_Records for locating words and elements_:
----

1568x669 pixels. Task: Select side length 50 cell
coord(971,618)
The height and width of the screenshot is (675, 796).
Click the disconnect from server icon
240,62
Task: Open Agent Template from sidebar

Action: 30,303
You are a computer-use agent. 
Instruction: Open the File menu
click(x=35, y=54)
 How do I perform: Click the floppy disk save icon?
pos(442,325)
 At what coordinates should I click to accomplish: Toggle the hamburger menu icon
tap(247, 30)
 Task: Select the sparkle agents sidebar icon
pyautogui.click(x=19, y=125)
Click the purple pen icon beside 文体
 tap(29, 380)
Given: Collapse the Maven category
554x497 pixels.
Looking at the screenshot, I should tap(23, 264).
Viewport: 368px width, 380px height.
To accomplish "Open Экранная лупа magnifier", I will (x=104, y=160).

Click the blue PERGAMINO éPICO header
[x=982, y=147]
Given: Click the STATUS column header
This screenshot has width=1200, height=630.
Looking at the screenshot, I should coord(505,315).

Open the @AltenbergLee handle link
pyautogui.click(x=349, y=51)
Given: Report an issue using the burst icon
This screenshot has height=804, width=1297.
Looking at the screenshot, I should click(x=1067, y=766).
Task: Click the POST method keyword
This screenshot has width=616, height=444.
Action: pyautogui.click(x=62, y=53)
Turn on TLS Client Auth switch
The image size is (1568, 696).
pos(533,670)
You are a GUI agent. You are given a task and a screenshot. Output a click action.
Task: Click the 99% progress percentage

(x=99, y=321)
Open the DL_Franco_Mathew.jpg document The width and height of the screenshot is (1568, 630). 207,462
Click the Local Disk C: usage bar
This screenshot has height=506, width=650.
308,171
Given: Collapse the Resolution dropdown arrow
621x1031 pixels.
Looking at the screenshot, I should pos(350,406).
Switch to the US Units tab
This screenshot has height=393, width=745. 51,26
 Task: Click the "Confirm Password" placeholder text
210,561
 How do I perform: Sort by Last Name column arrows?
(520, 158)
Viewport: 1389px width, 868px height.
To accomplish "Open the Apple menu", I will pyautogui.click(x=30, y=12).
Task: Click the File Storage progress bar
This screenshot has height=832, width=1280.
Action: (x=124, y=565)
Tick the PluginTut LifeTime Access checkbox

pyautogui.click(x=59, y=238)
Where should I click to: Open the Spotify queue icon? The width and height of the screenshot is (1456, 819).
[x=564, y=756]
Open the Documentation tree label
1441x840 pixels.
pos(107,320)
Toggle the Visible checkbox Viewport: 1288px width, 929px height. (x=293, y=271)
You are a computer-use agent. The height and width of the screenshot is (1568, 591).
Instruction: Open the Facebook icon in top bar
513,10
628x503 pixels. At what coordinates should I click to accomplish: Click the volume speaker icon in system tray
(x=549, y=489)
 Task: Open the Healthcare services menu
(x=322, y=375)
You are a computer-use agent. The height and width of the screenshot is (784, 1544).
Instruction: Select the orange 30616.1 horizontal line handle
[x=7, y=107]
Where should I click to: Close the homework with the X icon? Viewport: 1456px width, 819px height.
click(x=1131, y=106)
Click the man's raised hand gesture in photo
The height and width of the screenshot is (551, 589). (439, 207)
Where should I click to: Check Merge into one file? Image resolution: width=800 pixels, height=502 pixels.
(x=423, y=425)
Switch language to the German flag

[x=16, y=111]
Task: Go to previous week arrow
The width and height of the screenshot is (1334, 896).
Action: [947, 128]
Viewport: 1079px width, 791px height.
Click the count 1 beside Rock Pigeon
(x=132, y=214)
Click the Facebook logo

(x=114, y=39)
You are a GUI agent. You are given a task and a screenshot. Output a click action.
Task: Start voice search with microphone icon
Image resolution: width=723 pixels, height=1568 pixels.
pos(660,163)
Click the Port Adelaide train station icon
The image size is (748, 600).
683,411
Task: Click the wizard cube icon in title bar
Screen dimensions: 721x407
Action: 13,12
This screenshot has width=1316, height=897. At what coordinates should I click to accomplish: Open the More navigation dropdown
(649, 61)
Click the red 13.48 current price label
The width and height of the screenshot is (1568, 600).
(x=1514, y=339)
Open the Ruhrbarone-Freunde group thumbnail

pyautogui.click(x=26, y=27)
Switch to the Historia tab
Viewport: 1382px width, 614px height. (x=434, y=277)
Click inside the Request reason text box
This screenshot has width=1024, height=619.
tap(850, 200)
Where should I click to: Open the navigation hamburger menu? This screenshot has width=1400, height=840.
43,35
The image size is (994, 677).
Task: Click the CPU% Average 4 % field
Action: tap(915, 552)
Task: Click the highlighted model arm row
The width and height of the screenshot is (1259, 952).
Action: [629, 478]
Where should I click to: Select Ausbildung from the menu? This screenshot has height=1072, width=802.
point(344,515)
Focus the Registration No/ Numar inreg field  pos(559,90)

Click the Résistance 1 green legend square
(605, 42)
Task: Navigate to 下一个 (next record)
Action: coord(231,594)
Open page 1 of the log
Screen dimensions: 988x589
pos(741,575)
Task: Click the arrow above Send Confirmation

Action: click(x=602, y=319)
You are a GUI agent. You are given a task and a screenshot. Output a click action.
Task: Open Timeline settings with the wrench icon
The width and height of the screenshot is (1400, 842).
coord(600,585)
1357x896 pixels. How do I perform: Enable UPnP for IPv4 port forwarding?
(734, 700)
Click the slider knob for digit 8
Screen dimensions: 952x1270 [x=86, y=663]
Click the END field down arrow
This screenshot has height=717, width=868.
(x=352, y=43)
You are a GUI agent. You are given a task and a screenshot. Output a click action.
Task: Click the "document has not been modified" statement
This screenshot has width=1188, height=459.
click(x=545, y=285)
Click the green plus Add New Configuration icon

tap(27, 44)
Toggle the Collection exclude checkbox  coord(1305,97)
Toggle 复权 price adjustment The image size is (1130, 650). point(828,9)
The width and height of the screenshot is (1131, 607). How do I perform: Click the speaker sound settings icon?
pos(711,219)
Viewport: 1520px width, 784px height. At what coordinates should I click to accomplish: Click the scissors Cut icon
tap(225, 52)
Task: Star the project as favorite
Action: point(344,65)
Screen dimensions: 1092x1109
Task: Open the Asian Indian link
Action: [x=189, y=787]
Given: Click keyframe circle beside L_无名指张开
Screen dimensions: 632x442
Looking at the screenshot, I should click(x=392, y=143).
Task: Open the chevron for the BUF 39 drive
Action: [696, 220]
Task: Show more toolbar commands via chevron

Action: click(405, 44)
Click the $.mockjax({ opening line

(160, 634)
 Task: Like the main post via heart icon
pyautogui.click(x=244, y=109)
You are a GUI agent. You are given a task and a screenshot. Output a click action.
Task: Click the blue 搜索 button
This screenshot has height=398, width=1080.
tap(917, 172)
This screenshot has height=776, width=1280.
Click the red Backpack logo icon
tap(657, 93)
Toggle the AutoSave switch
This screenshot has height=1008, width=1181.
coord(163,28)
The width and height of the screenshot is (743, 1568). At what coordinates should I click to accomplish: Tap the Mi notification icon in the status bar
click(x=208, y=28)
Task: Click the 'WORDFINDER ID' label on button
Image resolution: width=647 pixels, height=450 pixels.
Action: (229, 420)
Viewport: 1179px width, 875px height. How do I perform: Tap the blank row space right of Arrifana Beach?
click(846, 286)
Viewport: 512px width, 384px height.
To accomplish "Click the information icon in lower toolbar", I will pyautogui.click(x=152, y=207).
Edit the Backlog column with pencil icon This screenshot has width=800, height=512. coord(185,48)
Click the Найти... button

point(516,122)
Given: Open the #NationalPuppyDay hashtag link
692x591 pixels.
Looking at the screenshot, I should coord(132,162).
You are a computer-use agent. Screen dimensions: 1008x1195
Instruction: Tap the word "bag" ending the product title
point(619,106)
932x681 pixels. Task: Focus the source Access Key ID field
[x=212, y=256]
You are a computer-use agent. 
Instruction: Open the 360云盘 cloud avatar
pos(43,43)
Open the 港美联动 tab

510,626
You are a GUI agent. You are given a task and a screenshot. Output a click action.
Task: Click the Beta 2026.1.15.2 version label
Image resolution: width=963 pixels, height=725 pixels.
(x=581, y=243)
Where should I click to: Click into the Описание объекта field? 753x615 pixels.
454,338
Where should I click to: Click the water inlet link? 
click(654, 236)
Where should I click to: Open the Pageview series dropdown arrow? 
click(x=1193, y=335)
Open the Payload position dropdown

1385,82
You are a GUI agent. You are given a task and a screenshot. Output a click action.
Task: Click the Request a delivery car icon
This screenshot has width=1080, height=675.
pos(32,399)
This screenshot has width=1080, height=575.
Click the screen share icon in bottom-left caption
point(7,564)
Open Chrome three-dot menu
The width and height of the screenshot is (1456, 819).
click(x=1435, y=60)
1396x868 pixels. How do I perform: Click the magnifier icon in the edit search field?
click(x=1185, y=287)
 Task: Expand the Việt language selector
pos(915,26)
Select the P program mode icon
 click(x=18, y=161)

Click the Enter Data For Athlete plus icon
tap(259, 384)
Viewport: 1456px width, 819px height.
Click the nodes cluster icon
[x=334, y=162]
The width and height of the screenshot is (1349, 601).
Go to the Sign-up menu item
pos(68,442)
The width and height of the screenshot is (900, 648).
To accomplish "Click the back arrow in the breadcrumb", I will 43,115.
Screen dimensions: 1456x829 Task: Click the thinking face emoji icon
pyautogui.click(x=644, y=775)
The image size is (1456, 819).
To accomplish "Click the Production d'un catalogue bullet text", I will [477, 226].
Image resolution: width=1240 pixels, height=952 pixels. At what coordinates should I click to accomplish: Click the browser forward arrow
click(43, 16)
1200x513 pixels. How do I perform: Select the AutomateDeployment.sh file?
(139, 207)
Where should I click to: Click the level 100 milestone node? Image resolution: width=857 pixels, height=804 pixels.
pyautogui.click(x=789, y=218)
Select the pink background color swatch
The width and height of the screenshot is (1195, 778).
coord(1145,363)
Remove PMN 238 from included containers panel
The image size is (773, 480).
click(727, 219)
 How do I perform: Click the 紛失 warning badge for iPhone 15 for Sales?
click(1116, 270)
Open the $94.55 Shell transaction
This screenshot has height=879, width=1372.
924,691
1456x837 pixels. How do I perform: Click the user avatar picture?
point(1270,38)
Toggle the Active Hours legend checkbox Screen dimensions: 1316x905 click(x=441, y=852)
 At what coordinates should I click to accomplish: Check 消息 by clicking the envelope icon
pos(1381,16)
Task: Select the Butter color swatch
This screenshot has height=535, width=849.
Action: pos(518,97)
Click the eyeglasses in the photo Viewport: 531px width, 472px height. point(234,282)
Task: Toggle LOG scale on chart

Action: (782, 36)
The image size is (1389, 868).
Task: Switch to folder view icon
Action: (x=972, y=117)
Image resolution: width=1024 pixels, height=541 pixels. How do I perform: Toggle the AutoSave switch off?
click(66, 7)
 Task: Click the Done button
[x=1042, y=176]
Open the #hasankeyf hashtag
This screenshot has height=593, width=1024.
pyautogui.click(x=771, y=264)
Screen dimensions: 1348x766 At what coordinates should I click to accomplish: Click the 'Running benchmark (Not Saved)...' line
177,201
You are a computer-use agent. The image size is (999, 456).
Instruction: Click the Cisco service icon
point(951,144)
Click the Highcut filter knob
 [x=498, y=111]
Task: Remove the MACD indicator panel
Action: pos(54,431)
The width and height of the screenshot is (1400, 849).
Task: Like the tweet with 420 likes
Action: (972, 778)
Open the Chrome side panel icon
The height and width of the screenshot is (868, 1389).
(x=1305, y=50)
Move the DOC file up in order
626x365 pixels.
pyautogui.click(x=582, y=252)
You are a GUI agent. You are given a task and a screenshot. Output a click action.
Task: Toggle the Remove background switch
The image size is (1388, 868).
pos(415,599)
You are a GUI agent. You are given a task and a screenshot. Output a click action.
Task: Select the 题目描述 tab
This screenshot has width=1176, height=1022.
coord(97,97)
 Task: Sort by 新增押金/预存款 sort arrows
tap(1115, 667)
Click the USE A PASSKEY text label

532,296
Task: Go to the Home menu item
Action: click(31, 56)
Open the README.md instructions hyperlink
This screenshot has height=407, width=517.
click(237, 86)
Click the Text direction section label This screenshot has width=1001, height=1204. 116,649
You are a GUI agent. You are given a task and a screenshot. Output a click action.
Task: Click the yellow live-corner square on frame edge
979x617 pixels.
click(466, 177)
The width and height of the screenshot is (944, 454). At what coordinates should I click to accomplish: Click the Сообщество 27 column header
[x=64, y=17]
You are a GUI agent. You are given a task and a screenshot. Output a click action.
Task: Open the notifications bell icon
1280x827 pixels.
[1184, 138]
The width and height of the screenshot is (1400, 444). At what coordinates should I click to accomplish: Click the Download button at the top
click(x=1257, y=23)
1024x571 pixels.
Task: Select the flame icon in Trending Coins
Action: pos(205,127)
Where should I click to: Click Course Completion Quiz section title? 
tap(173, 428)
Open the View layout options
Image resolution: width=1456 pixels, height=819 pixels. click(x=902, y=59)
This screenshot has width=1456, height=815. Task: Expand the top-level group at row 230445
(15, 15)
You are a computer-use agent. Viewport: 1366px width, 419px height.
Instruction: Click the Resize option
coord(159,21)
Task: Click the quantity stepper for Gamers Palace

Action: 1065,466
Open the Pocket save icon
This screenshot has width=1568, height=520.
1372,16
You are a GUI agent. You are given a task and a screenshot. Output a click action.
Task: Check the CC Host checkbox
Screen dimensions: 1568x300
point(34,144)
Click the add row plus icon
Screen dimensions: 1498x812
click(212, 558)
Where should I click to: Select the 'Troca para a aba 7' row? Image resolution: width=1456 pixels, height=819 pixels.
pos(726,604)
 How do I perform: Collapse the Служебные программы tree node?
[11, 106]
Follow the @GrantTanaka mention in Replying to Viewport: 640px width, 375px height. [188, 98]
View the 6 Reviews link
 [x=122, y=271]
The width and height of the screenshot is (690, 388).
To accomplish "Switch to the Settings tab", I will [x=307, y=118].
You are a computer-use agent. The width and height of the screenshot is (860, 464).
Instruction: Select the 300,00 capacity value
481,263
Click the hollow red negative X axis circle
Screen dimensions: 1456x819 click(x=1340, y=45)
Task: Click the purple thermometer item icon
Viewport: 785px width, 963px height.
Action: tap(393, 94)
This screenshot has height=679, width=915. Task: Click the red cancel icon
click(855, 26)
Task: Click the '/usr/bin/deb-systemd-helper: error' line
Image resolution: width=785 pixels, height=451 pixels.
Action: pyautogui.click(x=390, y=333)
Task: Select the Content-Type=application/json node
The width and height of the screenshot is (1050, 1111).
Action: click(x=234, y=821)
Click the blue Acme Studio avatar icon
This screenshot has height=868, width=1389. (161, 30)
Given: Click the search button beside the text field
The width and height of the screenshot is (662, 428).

----

_Your task_: Copy the records line for line, starting at their first line and stopping after the line that contains "(x=99, y=321)".

_The result_:
1568x669 pixels. Task: Select side length 50 cell
coord(971,618)
The height and width of the screenshot is (675, 796).
Click the disconnect from server icon
240,62
Task: Open Agent Template from sidebar

Action: 30,303
You are a computer-use agent. 
Instruction: Open the File menu
click(x=35, y=54)
 How do I perform: Click the floppy disk save icon?
pos(442,325)
 At what coordinates should I click to accomplish: Toggle the hamburger menu icon
tap(247, 30)
 Task: Select the sparkle agents sidebar icon
pyautogui.click(x=19, y=125)
Click the purple pen icon beside 文体
 tap(29, 380)
Given: Collapse the Maven category
554x497 pixels.
Looking at the screenshot, I should tap(23, 264).
Viewport: 368px width, 380px height.
To accomplish "Open Экранная лупа magnifier", I will (x=104, y=160).

Click the blue PERGAMINO éPICO header
[x=982, y=147]
Given: Click the STATUS column header
This screenshot has width=1200, height=630.
Looking at the screenshot, I should coord(505,315).

Open the @AltenbergLee handle link
pyautogui.click(x=349, y=51)
Given: Report an issue using the burst icon
This screenshot has height=804, width=1297.
Looking at the screenshot, I should click(x=1067, y=766).
Task: Click the POST method keyword
This screenshot has width=616, height=444.
Action: pyautogui.click(x=62, y=53)
Turn on TLS Client Auth switch
The image size is (1568, 696).
pos(533,670)
You are a GUI agent. You are given a task and a screenshot. Output a click action.
Task: Click the 99% progress percentage

(x=99, y=321)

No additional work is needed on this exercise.